Massachusetts ``has the ability to ask you to provide certain proof of what you're using for a curriculum, and they can ask to see the kids and test the kids,'' though no state official has asked them, Stephen Miller says.

``If there was ever a doubt that our kids weren't learning or struggling with something, we'd be the first ones to send them someplace to get the skills they need,'' Susan Miller says. She admits that there will probably be a time when she can't help them with a certain subject, like chemistry for instance.

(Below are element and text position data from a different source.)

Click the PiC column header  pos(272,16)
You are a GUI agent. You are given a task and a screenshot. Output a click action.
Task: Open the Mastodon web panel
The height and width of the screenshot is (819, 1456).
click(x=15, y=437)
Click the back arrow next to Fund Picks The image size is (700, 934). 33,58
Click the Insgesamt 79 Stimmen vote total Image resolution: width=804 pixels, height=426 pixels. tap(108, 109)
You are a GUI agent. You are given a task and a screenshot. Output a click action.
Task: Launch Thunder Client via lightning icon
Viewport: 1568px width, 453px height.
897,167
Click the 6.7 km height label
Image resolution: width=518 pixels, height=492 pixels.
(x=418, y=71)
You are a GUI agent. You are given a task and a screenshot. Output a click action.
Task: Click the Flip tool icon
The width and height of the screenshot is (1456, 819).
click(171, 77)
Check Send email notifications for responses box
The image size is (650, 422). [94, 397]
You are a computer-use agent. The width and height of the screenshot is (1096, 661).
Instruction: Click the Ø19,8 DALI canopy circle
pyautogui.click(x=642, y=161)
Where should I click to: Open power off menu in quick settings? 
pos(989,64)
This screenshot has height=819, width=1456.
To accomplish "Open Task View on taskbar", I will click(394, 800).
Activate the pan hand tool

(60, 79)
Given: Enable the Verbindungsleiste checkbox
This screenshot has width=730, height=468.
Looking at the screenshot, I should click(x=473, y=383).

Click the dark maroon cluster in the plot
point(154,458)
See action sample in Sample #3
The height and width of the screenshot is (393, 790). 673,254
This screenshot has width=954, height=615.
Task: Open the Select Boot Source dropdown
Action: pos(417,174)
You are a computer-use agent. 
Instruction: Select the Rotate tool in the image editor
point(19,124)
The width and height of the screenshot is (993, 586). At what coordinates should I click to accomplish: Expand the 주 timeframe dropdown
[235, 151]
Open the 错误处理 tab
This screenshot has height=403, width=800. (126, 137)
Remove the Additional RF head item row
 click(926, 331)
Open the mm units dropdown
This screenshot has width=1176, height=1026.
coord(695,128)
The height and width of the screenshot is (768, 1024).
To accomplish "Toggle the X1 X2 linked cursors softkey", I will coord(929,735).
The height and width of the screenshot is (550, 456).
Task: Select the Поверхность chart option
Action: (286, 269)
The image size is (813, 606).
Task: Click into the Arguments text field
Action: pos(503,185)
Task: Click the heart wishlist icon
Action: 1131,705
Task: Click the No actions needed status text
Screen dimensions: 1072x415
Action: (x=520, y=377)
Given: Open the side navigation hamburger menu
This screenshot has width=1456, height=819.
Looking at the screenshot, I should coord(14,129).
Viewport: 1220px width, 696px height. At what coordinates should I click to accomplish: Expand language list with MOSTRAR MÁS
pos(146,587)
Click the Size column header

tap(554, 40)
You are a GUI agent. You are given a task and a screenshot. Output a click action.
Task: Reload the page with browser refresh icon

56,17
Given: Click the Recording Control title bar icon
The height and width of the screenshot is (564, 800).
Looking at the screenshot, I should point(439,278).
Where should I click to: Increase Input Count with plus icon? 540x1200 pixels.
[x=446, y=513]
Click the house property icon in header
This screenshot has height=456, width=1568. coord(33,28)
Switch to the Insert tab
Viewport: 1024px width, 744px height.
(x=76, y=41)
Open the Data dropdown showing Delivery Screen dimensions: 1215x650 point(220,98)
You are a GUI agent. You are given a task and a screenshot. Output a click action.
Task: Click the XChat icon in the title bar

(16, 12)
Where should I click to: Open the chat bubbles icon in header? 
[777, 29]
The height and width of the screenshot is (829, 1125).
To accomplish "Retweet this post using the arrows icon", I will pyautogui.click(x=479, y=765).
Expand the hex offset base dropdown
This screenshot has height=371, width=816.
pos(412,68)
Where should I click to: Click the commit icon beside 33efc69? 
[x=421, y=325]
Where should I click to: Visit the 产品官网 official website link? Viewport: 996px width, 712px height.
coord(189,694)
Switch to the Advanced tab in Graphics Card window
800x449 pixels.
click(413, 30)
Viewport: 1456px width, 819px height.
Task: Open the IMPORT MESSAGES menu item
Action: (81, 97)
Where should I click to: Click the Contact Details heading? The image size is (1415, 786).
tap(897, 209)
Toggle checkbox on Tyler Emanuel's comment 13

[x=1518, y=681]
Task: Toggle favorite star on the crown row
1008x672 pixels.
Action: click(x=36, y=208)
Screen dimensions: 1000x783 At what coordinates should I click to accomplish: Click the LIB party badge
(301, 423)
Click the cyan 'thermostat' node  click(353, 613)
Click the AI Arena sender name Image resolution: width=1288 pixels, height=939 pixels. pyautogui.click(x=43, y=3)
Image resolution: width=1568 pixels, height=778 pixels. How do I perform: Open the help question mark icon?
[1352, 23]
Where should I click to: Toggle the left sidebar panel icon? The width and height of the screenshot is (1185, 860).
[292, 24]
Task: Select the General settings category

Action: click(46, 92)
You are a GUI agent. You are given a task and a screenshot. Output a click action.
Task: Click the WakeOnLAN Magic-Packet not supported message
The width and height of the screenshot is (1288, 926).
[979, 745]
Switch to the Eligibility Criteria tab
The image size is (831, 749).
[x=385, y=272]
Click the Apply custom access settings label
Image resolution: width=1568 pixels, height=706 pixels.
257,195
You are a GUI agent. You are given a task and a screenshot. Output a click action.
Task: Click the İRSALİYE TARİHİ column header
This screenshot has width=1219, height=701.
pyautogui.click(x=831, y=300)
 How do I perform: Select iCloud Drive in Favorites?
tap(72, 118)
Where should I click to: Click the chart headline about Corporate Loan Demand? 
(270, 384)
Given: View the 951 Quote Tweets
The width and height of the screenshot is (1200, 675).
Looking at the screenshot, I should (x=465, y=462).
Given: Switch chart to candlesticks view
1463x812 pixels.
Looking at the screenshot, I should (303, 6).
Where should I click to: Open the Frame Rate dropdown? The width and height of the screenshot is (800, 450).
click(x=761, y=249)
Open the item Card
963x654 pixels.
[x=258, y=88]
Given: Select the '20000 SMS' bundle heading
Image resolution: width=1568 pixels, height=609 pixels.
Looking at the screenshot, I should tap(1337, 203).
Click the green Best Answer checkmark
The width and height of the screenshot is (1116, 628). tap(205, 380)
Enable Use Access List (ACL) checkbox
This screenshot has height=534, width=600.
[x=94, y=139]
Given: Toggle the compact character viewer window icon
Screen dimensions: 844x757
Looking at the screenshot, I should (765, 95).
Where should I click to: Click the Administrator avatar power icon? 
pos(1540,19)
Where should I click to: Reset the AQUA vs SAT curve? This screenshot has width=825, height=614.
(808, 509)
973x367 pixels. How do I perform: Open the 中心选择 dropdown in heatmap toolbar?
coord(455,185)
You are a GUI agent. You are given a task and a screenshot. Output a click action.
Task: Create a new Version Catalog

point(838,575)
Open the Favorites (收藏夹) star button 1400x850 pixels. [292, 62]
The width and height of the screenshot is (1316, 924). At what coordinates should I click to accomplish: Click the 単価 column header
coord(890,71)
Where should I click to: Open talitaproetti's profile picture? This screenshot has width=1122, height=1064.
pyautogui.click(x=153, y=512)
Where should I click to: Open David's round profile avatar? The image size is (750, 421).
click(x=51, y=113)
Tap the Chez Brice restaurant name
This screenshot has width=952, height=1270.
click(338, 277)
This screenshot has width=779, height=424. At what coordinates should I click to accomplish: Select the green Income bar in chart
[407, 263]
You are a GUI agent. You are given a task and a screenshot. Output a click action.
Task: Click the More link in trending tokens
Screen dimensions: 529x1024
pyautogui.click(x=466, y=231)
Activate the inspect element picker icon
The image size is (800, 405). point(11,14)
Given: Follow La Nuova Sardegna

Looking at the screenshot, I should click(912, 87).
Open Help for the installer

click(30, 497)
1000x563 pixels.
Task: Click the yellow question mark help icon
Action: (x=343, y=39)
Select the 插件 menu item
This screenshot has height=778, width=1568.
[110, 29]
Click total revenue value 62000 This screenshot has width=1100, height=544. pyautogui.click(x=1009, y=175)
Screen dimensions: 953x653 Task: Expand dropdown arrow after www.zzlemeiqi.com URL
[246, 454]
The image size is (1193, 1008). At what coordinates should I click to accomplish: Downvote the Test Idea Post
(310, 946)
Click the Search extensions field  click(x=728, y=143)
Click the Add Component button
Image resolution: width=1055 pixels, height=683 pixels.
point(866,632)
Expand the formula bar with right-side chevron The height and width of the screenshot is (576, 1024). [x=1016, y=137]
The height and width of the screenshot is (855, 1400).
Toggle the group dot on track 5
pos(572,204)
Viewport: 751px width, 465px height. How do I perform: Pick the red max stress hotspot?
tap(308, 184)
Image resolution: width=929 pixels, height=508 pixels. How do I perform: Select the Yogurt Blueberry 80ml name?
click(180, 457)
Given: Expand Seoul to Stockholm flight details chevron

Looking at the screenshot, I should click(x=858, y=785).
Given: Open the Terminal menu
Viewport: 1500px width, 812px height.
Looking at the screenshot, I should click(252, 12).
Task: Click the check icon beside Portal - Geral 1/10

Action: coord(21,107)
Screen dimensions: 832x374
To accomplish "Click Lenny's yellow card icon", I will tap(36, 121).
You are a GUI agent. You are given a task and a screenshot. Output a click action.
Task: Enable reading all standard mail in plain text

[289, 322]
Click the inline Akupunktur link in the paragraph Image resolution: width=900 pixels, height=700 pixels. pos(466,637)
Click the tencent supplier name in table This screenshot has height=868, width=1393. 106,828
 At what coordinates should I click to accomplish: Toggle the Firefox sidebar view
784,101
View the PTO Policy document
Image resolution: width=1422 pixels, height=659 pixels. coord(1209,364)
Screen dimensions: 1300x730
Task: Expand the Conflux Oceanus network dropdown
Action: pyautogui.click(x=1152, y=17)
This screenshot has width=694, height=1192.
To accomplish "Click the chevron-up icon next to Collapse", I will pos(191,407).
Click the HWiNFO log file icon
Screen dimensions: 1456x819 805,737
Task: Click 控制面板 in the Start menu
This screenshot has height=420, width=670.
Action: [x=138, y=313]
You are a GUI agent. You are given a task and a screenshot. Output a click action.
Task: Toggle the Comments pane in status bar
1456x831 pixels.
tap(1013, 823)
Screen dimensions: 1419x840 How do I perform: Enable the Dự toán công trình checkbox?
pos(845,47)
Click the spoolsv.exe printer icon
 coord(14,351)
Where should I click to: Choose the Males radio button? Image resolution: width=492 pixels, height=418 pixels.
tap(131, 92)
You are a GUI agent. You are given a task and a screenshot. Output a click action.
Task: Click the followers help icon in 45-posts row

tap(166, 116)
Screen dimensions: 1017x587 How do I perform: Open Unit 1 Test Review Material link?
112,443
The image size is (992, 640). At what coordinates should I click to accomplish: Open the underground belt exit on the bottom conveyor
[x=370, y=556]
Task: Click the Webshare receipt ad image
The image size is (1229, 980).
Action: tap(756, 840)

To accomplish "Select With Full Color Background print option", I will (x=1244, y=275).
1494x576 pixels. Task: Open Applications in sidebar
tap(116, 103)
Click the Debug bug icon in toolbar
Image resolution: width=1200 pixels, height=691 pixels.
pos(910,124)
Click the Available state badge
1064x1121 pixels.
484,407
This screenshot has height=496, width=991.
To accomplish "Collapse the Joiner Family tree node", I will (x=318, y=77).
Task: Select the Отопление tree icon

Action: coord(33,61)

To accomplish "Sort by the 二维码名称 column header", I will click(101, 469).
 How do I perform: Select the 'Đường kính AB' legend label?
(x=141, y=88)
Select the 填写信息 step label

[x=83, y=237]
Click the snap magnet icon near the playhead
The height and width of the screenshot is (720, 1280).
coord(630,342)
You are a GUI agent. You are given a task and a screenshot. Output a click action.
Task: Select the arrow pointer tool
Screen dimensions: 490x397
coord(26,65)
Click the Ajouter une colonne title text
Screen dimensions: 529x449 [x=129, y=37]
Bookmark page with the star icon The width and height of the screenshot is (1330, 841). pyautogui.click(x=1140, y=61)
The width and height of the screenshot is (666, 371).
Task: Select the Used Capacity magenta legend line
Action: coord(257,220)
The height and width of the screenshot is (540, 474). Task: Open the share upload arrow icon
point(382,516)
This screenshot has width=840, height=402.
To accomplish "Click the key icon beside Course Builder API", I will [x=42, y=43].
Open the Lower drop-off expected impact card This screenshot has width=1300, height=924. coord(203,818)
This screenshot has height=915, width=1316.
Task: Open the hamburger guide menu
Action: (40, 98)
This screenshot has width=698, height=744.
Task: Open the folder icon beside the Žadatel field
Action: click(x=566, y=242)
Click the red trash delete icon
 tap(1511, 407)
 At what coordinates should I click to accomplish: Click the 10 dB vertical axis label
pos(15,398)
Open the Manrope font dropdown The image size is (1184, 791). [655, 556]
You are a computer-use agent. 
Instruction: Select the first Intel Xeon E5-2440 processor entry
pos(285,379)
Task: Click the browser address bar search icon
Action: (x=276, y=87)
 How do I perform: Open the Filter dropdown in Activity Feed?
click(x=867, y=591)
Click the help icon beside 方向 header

At that point, she hopes she will be able to enroll them in a public-school chemistry class.

Daniel stopped attending public school after first grade. ``I kind of miss seeing all my friends at school everyday, but besides that I like homeschooling a lot better,'' he says.

As the trend to homeschool accelerates, however, educators and others are raising concerns about it.

``It's not that we as educators are saying that homeschooling cannot deliver the intellectual content,'' says Deborah Appelman, associate professor of educational studies at Carleton College in Northfield, Minn. ``The job of a young person is to go from person to person, from classroom to classroom, and make sense of the divergences they seek, and when you keep someone at home they're not really able to do that. Another thing is the importance of peer relations,'' she adds.

``As you move from late childhood to early adolescence the single most important developmental factor in a young person's life is their peers.... I think the school day is the core, the center of a young person's life - it's the physical act of being in school.... I don't think that extracurricular activities take the place or can offset the daily isolation,'' Ms. Appelman says.

BUT Maeve Visser Knoth, a children's librarian at the Cambridge Public Library in Cambridge, Mass., who works with homeschooling children, sees it differently. ``I haven't seen any problem with them in terms of socialization. I see very outspoken kids who are sometimes very far ahead of their peers.''

``Homeschooling encourages people to speak their mind,'' says John Keller, a senior at Carleton College who was taught by both parents at home between the 8th and 12th grades. Mr. Keller's sister, who is 13, is the only one of his family's six children to be homeschooled from scratch and now tests in the upper percentiles in all subjects, he says.

Keller explains that he had to be creative in applying to college because he was never graded. His father wrote up a transcript on what he'd completed in each subject. His biggest concern about entering college as a freshman was wondering if he'd have a hard time taking notes, but after the initial settling-in phase, he says he's adapted.